Sinan güldü, içten bir tebessümdü bu. "Köpeğe mi söyleniyorsun?"Osman Sinan'a baktı, yakalanmıştı tabii. Sinan'ın yüzündeki küçük tebessümü görünce o da güldü. "Ne yapayım? Hem, bu köpek niye bu kadar sessiz oğlum? Yanında dura dura sana benzemiş."
Sinan biraz daha genişletti gülümsemesini. "Siktir git."Karşılıklı gülerlerken Sinan umursamazca konuştu. "Ee iki saattir niye dikiliyorsun arkamda?"
Osman afalladı, burada olduğunu nasıl farketmişti ki? Yine de durumu çabucak toparlamaya çalıştı.
"Seni böyle görünce birazcık senin gibi durayım dedim böyle sessiz sessiz, sadece denizi izleyeyim falan.""Ee durabildin mi bari?"
"Yok be abi ortam adamıyım ben gelemiyorum böyle yalnız takılmaya falan."
"Belli zaten o." Osman güldü ama bu sefer Sinan gülmedi. Osman'ın yanından geçip içeriye girdi birkaç saniye sonra elinde iki birayla geri döndü. "Al."
Osman birayı alırken, sapmaz bir klişe olarak, parmakları Sinan'ın parmaklarına değdi. Osman bu küçük olayla içten içe ürperirken, Sinan farketmemişti bile. Osman birayı alıp hemen elini geri çekti. Birkaç saniye elini bakarken Sinan'ın çoktan banka oturduğunu farketmemişti.
"Gelsene oğlum, sabaha kadar orda dikilmeyi mi planlıyorsun?"
Osman aptalca şeyler hissettiği için kendine kızarak banka doğru ilerledi. Hem soğuktan ürpermişti o canım, Sinan'la ne ilgisi vardı?
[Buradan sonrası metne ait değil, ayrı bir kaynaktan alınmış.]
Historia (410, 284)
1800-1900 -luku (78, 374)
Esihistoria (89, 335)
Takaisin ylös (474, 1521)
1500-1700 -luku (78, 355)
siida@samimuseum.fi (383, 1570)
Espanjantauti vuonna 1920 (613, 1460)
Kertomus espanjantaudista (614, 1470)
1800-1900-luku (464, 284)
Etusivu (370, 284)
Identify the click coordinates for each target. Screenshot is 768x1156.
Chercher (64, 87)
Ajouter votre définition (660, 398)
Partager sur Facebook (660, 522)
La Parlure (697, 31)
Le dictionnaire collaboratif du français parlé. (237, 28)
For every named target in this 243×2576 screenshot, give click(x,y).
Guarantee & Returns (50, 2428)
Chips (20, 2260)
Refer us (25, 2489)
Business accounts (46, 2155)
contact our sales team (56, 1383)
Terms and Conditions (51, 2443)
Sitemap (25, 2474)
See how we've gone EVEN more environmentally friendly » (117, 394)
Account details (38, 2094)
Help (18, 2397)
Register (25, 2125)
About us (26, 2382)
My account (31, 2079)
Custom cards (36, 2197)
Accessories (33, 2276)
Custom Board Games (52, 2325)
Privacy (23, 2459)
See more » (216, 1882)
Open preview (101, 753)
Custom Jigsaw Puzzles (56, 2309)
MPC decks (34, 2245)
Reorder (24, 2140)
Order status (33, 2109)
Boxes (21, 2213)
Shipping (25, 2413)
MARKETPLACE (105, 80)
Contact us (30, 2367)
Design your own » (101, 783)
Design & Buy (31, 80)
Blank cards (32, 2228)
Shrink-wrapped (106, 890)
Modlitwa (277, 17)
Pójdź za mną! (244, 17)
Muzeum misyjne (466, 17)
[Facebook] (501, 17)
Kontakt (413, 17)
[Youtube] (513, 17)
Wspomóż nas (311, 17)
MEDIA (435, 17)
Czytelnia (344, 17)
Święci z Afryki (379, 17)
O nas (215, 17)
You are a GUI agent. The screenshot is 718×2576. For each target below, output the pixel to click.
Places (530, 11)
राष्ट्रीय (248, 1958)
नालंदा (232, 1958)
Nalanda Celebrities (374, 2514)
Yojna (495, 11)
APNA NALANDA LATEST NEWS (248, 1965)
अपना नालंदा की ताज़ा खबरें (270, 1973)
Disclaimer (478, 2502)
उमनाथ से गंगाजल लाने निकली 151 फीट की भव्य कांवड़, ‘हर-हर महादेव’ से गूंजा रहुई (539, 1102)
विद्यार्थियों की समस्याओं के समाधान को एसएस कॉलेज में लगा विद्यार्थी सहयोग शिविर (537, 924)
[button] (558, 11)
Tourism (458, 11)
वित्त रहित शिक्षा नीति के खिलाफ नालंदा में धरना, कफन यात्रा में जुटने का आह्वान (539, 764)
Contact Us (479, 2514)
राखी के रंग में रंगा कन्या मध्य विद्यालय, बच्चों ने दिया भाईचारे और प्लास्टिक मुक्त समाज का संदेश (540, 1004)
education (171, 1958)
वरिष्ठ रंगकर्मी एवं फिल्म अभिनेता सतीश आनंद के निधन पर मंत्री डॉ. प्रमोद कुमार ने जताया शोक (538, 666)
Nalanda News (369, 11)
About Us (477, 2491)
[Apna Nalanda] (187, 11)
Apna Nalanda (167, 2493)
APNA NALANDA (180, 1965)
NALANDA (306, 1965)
"Böyle hiç konuşmayacaksan bana hava hoş ama konuşmamaya geldiğine pek inanamıyorum açıkçası."
Osman güldü, bu gece fazla gülüyordu.
"Osman sarhoş musun kardeşim? Dediğim her şeye gülüyorsun." Öyle mi yapıyordu. Hiç farkında değildi.
"Gülemez miyim, kardeşim."
"Ee niye geldin?" Osman gözlerini devirdi.
"Ne sorguladın be oğlum, öylesine içmeye geldim işte. Ha istemiyorsan gideyim." Deyip ayaklanmaya çalışırken Sinan onu kolundan tutup geri oturttu.
"Saçmalama, otur."Birkaç dakika hiçbir şey konuşmadan öylece biralarını içtiler. Herkes tarafından çok zeki olduğu bilinen Osman, konuşmak için konu bulamıyordu. En sonunda düşünmeden konuştu.
"Ee şu yeni gelen koçla nasıl aşık edeceğiz Burcu'yu?" Ne mükemmel konu ama.
Sinan garip garip Osman'a baktı.
"Ne bileyim oğlum. Ben anlamam öyle aşk meşk dalgalarından."İmalı bir şekilde konuştu Osman."Öyle mi?" Sinan Osman'a dönerken, ikiside bunun ne iması olduğunu biliyor ama anlam veremiyordu.
"Öyle."
Osman tıkanmıştı. Herkesin yanında en çok konuşan ve fikir sahibi olan Osman, Sinan'ın yanında ağzını açamıyordu. Sinan yüzünden diye düşündü. Kendisinin yanına gelende havasından kapıyordu işte, onun gibi suskun oluyordu Sinan'ın yanındayken.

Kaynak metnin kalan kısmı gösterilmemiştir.